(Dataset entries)

···

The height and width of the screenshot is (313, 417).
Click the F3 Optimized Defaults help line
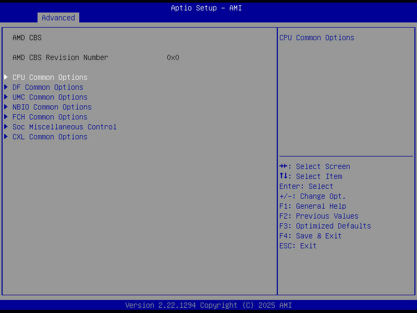[325, 225]
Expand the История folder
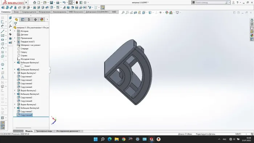This screenshot has height=143, width=254. point(15,31)
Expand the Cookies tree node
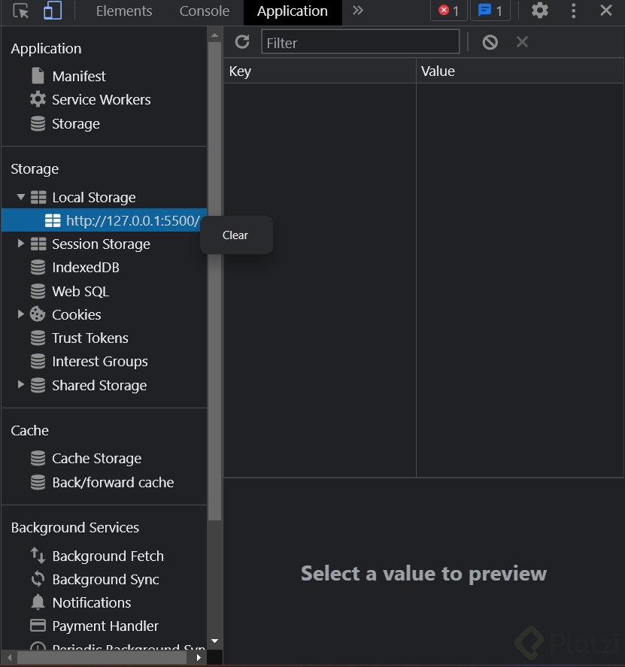Viewport: 625px width, 667px height. pyautogui.click(x=21, y=314)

···

▶ [How to complete this task] Copy these entries precisely and drop any picture.

▶ [Answer box]
The height and width of the screenshot is (313, 417).
Click the F3 Optimized Defaults help line
[325, 225]
Expand the История folder
This screenshot has height=143, width=254. point(15,31)
Expand the Cookies tree node
Viewport: 625px width, 667px height. pyautogui.click(x=21, y=314)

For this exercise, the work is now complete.